# AIM OF THE EXERCISE:
Copy every one of the following records word for word, with nothing changed.

__________

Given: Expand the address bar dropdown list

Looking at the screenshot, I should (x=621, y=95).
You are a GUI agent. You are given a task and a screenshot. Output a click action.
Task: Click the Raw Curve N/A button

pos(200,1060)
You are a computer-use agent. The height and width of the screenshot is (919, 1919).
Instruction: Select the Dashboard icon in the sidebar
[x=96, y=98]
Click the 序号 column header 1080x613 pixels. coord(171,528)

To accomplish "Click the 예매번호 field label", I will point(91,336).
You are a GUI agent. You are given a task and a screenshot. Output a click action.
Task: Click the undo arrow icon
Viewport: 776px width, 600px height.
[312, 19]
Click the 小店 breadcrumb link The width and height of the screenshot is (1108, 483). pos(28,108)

__________

# ANSWER BELOW:
Given: Expand the address bar dropdown list

Looking at the screenshot, I should (x=621, y=95).
You are a GUI agent. You are given a task and a screenshot. Output a click action.
Task: Click the Raw Curve N/A button

pos(200,1060)
You are a computer-use agent. The height and width of the screenshot is (919, 1919).
Instruction: Select the Dashboard icon in the sidebar
[x=96, y=98]
Click the 序号 column header 1080x613 pixels. coord(171,528)

To accomplish "Click the 예매번호 field label", I will point(91,336).
You are a GUI agent. You are given a task and a screenshot. Output a click action.
Task: Click the undo arrow icon
Viewport: 776px width, 600px height.
[312, 19]
Click the 小店 breadcrumb link The width and height of the screenshot is (1108, 483). pos(28,108)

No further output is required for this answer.